Pedro Barata - Department of Internal Medicine, Section of Hematology Oncology, Tulane University Medical School, New Orleans, LA, USA.
Raafat Alameddine - Department of Hematology Oncology, University Hospital Cleveland Medical Center, Cleveland, OH, USA.
Jorge A Garcia - Department of Hematology Oncology, University Hospital Cleveland Medical Center, Cleveland, OH, USA
Abstract: Significant changes in the management of patients with de novo metastatic prostate cancer have led to the use of novel oral agents and docetaxel-based chemotherapy earlier in the natural history of their disease. Our main challenge is the lack of prospective randomized data comparing these regimens. It is clear that treatment intensification is needed. Yet, the heterogeneity of this patient population coupled with the lack of understanding of the specific biology for a given individual makes treatment selection challenging. The aim of this narrative review is to discuss the importance of defining advanced disease by volume, the necessity for treatment intensification, and the current and future landscape of metastatic hormone-sensitive prostate cancer management.
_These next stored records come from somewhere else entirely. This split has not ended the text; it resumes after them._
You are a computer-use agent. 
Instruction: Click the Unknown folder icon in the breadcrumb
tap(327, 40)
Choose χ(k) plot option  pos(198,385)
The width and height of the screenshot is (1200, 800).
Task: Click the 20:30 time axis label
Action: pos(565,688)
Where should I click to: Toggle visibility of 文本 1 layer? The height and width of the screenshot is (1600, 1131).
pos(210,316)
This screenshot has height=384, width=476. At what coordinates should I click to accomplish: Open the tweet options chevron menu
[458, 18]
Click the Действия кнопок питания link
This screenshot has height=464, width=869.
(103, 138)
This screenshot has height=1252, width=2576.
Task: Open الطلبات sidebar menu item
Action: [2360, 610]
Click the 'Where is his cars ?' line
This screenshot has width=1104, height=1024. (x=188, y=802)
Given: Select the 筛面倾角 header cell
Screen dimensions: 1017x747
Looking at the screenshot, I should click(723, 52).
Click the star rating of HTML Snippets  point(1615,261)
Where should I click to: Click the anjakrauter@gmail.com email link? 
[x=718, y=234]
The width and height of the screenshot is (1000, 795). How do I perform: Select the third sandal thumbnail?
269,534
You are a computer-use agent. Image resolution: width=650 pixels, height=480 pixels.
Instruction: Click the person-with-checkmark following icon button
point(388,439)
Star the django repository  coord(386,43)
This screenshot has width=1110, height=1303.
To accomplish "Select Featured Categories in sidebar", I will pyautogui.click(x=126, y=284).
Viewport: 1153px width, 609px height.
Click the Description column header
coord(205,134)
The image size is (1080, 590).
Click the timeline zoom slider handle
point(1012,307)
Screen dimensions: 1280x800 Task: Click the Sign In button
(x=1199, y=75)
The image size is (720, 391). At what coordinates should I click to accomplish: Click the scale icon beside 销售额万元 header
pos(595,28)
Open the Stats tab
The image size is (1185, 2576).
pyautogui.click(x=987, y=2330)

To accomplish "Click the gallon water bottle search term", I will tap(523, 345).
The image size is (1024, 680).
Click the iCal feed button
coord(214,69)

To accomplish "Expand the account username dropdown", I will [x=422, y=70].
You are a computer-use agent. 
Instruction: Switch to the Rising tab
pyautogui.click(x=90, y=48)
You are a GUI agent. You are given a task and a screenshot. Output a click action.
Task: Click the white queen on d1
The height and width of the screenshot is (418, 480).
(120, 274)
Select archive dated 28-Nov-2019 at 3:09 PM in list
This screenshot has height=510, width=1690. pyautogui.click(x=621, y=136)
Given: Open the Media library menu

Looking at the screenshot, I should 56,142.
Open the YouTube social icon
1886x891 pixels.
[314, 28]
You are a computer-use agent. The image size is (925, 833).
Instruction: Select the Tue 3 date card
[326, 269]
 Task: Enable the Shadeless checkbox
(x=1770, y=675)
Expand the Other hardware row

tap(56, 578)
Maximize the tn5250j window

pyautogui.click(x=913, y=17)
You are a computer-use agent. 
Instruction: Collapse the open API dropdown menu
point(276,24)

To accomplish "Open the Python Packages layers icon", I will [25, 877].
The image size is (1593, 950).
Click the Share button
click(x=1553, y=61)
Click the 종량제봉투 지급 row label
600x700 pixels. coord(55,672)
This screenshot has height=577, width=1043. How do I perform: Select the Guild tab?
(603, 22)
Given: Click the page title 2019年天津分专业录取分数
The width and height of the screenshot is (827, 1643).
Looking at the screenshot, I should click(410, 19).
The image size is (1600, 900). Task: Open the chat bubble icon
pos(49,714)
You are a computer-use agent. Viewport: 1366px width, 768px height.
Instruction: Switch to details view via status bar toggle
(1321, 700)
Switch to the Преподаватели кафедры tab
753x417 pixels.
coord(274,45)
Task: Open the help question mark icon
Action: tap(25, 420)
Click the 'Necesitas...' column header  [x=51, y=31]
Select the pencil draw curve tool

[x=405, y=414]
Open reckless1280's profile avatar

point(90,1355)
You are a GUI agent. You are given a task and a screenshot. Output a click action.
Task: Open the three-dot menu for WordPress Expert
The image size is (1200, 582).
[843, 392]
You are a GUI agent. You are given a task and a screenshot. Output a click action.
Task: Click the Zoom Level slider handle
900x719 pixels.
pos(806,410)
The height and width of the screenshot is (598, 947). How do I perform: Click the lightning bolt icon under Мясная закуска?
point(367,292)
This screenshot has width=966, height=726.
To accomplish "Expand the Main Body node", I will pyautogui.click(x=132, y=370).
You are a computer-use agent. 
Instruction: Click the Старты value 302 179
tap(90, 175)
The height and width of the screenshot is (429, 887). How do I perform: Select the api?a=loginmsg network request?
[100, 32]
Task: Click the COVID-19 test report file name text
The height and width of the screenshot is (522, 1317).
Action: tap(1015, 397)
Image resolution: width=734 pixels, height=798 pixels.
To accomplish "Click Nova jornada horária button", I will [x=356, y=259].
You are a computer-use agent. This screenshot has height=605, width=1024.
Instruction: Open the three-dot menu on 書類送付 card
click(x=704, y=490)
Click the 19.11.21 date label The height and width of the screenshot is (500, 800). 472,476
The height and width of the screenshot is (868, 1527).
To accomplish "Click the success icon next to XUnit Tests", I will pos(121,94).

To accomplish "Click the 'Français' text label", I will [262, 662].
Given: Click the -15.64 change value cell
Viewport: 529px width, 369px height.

A great article... Bob Dylan was right...."the times they are a changing..." One of the authors, Dr Garcia at Cleveland Clinic works with my MO, and they are keeping track of about 80 oligometastatic patients that followed the route that I and many others have followed with SBRT plus ADT with Zytiga and prednisone. My MO thinks that people that reach "undetectable" state doing that treatment will have long remissions/vacations.
The use of genetic testing will provide targeted therapy for patients and prolong OS. The current guess is that about 1/3rd of Stage 4 PCa patients will survive 5 years. That is up from the 20% prediction by ACS just 2 years ago... I figure we will be around 50% or more in 2 years with the addition of Lu-177 and other therapies.
I will stick with my prediction of chronic disease state within 5 years...
Indeed, there are people that live longer but Stage 4 patients --people with metastatic disease do not all live 10-15 years... this is evolving... will there be a time when this is true?? I think so... look at American Cancer Society statistics... as you read the forums, you will see loved ones post about individuals dying within 2 or 3 years... saddening...
Stage 4 and 4 years in.... I have seen people come in new and depart with what looks like a less aggressive and less wide spread aPca than I have... Once again, we are all different and the drugs will effect each of us differently. Wish you all (and me) a good run and long comfortable life...
Congratulations on 4 years... you are correct...each person has his own version....mutations, locations, gleason scores and variations do make a difference... We are each a variation in the disease scheme of PCa...
The reality is no one knows how the disease course will go for each patient...I reviewed your profile....not sure why you were not started on abiraterone plus ADT as per the STAMPEDE trial for survival benefit, even if only doing it for a year (IADT)....
Thanks for the link. I am seeing a prominent MO at MSK. He asked me to join a clinical trial. It’s randomized to 3 groups( adt, adt plus one drug and adt plus two drugs). I was randomized to the first group only ADT). I am metastatic based on a psma scan but non metastatic according to the old imaging scans, ct, mri and bone scan). I started firmogon 6 months ago, my psa dropped from 1.89 before the start to .05 for the first 4 months and the last 2 months it went up to .07. I asked him may be I should drop out of the trail and add a new drug, he said no, let’s wait and see. So I am nervous. I don’t think the few small psma Mets can be radiated otherwise he would have recommended it
He is not an RO...it is worth seeing an RO just to be sure...my MO told me not to do SBRT to my one met....now, he thinks it was a great idea... he specializes in medicine...your choice of course....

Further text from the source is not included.